── Task data

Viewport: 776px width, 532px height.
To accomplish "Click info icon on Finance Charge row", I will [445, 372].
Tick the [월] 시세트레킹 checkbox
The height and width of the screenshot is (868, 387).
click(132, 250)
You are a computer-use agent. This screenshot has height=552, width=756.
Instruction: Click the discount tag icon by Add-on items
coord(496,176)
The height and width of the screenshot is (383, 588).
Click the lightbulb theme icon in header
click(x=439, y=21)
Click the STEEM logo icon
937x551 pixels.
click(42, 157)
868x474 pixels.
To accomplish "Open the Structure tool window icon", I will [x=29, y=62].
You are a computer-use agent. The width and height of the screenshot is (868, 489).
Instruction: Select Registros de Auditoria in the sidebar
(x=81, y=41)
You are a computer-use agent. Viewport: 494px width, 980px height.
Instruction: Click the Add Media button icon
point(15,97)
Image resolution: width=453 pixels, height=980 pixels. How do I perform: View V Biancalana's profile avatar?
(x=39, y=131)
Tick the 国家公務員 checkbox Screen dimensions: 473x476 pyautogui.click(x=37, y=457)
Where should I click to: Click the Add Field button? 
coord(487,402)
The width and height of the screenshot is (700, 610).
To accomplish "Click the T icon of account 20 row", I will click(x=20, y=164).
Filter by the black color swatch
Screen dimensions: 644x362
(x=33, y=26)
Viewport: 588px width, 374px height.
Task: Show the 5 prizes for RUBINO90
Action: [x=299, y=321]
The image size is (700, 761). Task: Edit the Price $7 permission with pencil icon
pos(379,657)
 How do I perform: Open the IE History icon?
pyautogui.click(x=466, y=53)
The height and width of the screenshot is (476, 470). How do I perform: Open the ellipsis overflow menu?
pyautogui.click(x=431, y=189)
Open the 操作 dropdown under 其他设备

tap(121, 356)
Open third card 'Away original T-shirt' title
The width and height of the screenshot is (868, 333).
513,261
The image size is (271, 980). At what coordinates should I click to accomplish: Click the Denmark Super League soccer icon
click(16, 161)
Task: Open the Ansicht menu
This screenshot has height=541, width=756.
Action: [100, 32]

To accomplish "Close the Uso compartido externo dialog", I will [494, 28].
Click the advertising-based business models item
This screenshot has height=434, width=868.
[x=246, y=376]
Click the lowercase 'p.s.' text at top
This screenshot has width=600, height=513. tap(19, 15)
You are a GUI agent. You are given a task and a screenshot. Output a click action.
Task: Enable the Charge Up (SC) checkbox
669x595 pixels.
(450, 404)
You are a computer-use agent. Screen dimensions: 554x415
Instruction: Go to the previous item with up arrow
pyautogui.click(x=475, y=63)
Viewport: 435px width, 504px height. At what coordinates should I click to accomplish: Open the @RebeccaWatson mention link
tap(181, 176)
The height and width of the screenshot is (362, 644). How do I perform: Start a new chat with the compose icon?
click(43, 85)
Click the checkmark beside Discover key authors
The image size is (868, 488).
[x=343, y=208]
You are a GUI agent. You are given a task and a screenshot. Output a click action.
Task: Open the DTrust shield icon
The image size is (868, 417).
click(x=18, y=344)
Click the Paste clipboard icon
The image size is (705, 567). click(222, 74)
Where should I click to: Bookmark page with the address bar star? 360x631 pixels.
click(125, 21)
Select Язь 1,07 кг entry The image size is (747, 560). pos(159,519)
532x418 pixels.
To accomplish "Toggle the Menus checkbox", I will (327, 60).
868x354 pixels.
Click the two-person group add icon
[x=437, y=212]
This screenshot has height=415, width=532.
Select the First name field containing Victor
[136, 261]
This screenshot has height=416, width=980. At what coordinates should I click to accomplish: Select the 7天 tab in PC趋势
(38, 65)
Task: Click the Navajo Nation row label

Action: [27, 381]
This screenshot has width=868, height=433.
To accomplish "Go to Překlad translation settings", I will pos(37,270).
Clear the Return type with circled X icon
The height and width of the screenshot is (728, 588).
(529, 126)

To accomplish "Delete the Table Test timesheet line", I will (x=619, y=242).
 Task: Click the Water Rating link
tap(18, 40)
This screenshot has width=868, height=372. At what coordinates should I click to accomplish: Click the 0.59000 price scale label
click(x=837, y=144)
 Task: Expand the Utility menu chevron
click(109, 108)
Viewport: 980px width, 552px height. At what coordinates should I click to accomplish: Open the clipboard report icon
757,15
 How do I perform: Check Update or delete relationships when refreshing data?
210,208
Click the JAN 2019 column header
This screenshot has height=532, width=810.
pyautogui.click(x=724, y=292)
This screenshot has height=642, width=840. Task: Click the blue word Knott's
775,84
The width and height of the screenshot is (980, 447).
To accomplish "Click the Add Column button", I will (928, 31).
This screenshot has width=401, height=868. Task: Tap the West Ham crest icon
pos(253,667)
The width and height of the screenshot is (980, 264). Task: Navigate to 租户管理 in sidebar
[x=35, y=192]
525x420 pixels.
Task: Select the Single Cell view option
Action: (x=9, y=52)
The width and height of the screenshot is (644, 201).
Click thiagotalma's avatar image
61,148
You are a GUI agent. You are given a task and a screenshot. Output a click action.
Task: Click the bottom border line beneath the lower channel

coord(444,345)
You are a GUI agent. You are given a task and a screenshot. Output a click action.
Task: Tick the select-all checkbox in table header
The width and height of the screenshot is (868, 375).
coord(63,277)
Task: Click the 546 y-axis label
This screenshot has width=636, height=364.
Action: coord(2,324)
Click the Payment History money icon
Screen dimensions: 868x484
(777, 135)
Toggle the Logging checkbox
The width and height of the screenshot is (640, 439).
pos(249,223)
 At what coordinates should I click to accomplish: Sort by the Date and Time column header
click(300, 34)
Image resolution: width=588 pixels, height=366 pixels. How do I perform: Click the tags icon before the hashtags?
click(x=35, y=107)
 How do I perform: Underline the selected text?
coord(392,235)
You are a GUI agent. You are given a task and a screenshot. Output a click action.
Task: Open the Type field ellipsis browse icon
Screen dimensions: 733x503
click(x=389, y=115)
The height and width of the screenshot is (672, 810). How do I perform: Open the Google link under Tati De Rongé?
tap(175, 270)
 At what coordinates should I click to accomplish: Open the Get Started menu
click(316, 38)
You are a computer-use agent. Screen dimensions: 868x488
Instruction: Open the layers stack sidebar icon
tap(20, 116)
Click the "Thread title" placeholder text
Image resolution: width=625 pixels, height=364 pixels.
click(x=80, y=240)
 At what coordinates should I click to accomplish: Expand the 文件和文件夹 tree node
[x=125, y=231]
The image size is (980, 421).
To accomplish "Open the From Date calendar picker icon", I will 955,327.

────

▶ [Action item] Check each line of the data above for the string "computer", and copy the ones that have it.

▶ [Result of the exercise]
You are a computer-use agent. This screenshot has height=552, width=756.
You are a computer-use agent. The width and height of the screenshot is (868, 489).
You are a computer-use agent. Viewport: 494px width, 980px height.
You are a computer-use agent. Screen dimensions: 554x415
You are a computer-use agent. Screen dimensions: 868x488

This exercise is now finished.